The last two years the seniors were slapped with close to a 20 percent increase on their season pass while the general public saw a mere 5 percent increase. Well, I guess that was not enough. This year they stuck the seniors with almost a 30 percent increase. At the same time giving the general public a 20 percent decrease. Unless you have children and then you get to pay more.
Why is it that our ski area cannot respect the seniors who have moved to this area and supported the ski industry for 30 to 50-plus years? People do not wake on their 70th birthday and say “Gee, I think I will start skiing today.” No! If someone is skiing at 70, it is because they have supported their local ski mountain for many years. Most local businesses give incentives to people who frequent their establishment.
Aspen Ski Area plans to have a special pass for locals and seniors as they have in the past. When we called, they indicated that they would have a senior pass that will most likely be near or below $500. They did state that they had not determined the price at the time we talked to them.
Vail Resorts EPIC pass provides a reduced rate for community skiers who only want to ski the local mountain.
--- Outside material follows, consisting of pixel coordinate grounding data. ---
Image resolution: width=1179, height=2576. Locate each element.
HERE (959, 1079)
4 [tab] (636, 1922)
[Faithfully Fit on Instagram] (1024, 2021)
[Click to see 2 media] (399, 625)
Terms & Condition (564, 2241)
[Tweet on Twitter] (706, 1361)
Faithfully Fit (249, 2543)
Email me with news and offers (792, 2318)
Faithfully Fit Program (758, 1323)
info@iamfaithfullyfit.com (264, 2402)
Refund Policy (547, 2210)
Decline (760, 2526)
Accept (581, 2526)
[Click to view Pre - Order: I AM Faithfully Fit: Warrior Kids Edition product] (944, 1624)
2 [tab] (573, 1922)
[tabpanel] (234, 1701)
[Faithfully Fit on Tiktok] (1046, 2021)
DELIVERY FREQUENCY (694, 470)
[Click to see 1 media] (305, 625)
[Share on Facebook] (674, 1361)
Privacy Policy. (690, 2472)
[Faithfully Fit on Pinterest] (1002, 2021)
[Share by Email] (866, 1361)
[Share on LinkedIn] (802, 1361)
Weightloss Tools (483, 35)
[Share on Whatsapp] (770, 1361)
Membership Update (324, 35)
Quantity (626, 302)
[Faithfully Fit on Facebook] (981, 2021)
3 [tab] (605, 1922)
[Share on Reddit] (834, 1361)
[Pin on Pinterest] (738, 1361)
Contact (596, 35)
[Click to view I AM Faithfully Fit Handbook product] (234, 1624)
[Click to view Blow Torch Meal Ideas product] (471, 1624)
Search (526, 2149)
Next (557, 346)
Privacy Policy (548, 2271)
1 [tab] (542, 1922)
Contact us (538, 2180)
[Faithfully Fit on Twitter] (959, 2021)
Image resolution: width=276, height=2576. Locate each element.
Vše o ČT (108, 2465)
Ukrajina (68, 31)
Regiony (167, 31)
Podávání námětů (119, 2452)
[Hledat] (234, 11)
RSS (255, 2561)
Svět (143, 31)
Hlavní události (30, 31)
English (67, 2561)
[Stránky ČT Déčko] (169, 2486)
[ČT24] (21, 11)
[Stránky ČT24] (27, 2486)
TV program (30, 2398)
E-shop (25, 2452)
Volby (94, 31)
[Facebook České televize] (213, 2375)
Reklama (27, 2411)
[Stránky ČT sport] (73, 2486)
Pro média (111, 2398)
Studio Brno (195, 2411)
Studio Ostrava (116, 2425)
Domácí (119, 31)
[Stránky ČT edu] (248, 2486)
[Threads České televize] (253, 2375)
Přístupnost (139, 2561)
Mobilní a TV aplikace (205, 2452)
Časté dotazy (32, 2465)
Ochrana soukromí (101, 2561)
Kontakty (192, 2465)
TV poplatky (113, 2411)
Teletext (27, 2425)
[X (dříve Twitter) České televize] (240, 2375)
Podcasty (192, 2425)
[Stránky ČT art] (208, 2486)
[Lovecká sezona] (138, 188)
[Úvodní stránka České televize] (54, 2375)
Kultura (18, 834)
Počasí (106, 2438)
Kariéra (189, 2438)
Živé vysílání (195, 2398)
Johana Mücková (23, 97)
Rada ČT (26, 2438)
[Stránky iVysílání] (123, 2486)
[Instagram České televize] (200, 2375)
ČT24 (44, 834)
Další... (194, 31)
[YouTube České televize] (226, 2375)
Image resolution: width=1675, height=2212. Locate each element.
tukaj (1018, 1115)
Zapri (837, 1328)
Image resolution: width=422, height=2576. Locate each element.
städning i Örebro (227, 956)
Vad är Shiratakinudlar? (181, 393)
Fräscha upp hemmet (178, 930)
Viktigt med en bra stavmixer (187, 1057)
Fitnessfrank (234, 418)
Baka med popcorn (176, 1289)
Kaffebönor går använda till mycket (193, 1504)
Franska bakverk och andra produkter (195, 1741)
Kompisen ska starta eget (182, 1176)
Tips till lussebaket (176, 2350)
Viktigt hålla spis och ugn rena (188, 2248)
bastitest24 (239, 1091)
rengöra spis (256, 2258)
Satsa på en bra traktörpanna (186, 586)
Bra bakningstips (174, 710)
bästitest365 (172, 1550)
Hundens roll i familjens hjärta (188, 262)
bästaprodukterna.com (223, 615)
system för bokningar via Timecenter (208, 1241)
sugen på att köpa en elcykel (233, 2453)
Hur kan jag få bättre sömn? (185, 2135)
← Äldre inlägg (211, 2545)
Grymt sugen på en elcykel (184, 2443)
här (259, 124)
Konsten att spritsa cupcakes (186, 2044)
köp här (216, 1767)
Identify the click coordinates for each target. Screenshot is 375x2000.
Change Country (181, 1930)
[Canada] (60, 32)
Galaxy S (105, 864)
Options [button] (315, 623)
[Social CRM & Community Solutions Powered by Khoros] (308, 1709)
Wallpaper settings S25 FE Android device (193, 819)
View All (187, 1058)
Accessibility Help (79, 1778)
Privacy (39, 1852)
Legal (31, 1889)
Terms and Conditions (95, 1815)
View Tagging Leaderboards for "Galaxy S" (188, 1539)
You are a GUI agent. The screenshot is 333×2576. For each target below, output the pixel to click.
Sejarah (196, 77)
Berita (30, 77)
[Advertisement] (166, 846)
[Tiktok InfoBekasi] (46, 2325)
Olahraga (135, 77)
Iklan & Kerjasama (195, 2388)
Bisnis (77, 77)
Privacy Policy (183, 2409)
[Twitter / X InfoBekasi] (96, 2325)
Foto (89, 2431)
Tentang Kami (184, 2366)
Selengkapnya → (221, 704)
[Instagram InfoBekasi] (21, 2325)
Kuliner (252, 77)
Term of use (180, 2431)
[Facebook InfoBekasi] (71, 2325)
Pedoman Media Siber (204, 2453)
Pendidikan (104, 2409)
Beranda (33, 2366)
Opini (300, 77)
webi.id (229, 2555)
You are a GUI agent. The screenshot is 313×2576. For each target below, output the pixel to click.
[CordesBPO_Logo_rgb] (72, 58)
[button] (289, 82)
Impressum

An EPIC pass for just Keystone and A-Basin is a mere $349 with restrictions for busy times when most locals and seniors never ski anyway.
Why is it that the other areas tend to provide the locals a reasonably priced pass to ski only the mountain where they live? Why do many of these areas also provide a senior pass that is more reflective of a person on fixed income?
How about money that families and seniors spend on the mountain at restaurants and mountain services. As a senior we are on a fixed income. As a family of two, we are looking at another $400 out of our budget. To keep our budget in balance, we will most likely no longer spend money on amenities offered on the mountain.
In the past two years, as the area increased the senior pass, several of our senior friends dropped out of skiing. They spend money somewhere else.
We are asking Alterra and Steamboat Ski Area to re-consider their rate schedule for this year and future years. Maybe even consider learning what types of passes the community would find attractive. You may be surprised.
- Please provide a reduced pass for the community people that only want to ski the local mountain.
- Please provide a reduced rate for the 70-plus-aged skiers who have supported the mountain for decades.
- Please provide a limited one- or two-week pass.
- Please provide a way to pay the cost of the pass over months instead of a lump sum.